Pingback on March 15th, 2009.

[…] I lifted my foot from the accelerator, unsure of what to do.  I remember thinking, “If I were I doctor, I would be required by law to stop.”  As distance grew between us and the accident, I saw the driver of the economy car get out and walk to the rear of his car to see what the heck had just transpired.  I considered calling 911, but most times I phone in accidents they tell me I’m the fifth caller.  Within a few seconds we made our turn into “Fantasy Adventure Golf.”  I sat in the car for a few minutes while Lorenia patiently talked me through it. […]


Comment on February 25th, 2010.

The response level to local and national disasters is noble but it’s a damn shame that so many citizens take advantage of the sad situations.

I mean everytime there is an earthquake, a flood, an oil spill – there’s always a group of heartless people who rip off tax payers.

This is in response to reading that 4 of Oprah Winfreys “angels” got busted ripping off the system. Shame on them!


Comment on February 25th, 2010.

Encuttcet, I’m thinking you’re a spambot, since you came from the RIPE.net domain, but there were no spam links in your post (unless CBS news contracts you now), so I allowed the comment. I don’t know what it has to do with this particular entry, but I will say this: the percentage of people who game the system after disasters is probably less than 1. I’d even venture that the percentage doesn’t change much between normal and disaster periods. It’s definitely nothing to be overly concerned about, and no reason to stop disaster relief.


Comment on February 25th, 2010.

After rereading this post just now, I realize that my original intention was to muse about the causal nature of our seemingly linear temporal experience. For instance, if Tony hadn’t forgotten to close the gate, if I hadn’t suggested we take I-95, if we had passed that slow car…none of this would have happened. The dependence of cause and effect is marvelous. If we hadn’t had the accident, though, this post wouldn’t exist. Maybe any one of us would have had a worse accident. Who knows?
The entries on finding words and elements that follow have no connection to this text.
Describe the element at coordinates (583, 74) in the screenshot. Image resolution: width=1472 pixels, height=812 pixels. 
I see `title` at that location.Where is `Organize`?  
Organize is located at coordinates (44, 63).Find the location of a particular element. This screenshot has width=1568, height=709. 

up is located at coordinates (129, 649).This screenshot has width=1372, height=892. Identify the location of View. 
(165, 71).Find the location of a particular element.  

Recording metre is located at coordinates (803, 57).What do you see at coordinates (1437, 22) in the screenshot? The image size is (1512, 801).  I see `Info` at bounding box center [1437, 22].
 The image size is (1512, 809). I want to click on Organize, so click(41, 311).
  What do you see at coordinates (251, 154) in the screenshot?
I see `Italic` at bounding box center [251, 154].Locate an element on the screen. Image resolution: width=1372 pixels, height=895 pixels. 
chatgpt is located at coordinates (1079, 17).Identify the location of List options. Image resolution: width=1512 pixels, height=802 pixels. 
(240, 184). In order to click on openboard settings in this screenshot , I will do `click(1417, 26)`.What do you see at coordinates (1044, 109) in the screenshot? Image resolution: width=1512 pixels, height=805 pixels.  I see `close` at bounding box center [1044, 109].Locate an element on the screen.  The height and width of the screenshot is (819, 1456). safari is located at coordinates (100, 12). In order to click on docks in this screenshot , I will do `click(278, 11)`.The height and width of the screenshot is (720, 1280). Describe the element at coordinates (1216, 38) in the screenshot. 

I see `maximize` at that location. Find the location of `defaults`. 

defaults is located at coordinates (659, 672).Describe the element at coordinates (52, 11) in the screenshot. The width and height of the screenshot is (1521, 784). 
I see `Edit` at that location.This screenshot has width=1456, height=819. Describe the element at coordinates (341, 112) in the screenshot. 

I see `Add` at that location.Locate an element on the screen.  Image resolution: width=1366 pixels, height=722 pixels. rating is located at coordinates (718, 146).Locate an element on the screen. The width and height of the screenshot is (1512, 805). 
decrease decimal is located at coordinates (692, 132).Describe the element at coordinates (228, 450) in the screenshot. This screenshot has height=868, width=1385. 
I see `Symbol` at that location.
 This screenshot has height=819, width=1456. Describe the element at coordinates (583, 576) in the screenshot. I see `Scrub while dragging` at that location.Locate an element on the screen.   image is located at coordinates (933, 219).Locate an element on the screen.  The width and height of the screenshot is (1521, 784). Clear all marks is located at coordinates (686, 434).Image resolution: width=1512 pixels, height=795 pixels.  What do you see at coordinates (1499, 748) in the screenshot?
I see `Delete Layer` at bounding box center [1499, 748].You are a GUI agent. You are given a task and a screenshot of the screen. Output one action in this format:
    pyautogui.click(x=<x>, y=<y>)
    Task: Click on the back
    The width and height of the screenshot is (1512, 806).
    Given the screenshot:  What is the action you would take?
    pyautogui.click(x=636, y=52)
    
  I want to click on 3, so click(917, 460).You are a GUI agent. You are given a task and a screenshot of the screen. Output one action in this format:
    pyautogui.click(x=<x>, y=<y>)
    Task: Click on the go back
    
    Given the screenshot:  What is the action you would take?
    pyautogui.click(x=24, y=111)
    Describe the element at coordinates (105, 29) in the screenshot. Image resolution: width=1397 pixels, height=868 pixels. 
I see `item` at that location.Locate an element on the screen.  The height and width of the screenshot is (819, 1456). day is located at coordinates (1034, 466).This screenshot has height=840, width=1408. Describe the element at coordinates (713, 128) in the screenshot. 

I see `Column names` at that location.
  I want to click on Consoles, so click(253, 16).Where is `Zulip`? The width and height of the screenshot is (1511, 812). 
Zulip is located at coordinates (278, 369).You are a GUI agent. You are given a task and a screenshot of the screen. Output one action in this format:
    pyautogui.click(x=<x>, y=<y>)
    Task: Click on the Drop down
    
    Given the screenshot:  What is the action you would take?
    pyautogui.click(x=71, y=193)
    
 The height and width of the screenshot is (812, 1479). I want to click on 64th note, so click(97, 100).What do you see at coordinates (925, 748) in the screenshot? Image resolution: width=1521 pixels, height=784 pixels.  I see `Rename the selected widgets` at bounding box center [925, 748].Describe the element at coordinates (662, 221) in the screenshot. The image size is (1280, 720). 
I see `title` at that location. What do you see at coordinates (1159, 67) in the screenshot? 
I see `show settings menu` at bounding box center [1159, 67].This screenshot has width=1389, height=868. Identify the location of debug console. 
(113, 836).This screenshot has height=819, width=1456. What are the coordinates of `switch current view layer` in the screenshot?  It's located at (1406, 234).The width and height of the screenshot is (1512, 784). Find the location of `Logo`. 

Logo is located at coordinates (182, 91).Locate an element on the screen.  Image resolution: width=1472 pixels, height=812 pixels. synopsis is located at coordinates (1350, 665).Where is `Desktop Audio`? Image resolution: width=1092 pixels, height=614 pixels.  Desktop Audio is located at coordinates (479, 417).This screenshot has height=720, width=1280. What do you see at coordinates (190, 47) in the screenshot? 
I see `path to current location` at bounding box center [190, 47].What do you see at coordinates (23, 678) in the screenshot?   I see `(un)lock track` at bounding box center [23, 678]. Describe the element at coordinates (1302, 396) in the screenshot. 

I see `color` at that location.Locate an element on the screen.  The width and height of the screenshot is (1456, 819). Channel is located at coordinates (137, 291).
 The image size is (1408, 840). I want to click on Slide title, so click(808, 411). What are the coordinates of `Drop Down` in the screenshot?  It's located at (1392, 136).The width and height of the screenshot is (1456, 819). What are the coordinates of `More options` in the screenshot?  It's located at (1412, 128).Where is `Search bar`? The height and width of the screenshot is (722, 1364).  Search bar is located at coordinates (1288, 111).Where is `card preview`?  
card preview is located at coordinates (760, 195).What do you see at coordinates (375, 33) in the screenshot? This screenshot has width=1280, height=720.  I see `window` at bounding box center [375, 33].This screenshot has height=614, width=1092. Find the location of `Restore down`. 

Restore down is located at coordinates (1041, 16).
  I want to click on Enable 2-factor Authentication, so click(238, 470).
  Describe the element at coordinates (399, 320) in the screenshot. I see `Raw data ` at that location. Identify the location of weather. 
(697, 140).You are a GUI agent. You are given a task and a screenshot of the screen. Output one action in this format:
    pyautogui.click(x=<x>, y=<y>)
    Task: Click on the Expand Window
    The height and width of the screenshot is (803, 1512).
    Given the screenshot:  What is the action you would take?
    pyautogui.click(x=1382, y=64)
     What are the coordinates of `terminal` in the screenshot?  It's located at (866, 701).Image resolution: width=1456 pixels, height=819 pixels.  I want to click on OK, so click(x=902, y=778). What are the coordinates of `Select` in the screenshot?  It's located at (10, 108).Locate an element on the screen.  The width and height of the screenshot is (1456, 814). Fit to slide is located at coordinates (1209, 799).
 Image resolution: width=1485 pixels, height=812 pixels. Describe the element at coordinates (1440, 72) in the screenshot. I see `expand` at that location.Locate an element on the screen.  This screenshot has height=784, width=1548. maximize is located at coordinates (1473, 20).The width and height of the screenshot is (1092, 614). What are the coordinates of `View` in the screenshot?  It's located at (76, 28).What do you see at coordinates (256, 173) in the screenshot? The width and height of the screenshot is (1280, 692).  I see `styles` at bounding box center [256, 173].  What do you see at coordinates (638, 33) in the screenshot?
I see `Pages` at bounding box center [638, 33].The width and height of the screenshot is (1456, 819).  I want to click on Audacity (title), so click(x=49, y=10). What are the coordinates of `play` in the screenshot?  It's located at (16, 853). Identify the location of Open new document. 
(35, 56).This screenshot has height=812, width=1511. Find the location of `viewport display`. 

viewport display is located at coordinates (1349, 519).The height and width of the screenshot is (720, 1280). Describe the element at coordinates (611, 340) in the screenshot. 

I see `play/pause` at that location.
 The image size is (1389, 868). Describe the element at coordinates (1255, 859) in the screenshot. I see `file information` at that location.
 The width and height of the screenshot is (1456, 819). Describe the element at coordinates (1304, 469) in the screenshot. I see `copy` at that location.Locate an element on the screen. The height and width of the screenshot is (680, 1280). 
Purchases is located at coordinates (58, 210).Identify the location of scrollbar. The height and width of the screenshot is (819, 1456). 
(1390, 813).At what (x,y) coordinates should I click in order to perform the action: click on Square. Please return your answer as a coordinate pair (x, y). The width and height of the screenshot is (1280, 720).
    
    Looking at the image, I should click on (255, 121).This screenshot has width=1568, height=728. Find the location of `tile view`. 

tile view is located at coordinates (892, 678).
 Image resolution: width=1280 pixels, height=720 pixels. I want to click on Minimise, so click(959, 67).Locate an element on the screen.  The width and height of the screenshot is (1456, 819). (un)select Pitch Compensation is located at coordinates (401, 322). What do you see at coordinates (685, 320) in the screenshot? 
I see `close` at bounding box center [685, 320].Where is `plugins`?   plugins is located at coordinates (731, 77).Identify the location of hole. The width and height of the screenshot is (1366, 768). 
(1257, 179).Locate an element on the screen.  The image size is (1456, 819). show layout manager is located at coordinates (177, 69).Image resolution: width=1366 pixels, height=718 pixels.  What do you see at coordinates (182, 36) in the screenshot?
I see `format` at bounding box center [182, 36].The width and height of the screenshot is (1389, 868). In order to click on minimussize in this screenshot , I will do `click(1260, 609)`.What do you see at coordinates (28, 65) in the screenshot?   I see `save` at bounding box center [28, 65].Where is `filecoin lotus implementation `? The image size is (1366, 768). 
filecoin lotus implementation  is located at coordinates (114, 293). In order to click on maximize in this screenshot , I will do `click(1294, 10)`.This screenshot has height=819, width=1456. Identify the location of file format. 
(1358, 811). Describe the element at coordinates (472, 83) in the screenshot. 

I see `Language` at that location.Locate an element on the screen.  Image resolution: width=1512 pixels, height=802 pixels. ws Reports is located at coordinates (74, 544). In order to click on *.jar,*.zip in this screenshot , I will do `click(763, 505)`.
Each subsequent moment downselects from infinite potential events to one outcome, which itself becomes an initial condition. I can’t hope to wrap my mind around it.


Comment on February 25th, 2010.

I should also say thank you to everyone, a year and a half later, for your outpouring of support. I love you all.

Marjan: points for the funniest comment. As usual.


Comment on February 25th, 2010.

Yes, this is my fourth comment in a row. But just to add to the coincidental nature of all this…a phalanx of police and fire engine sirens screamed by just as I made the last comment.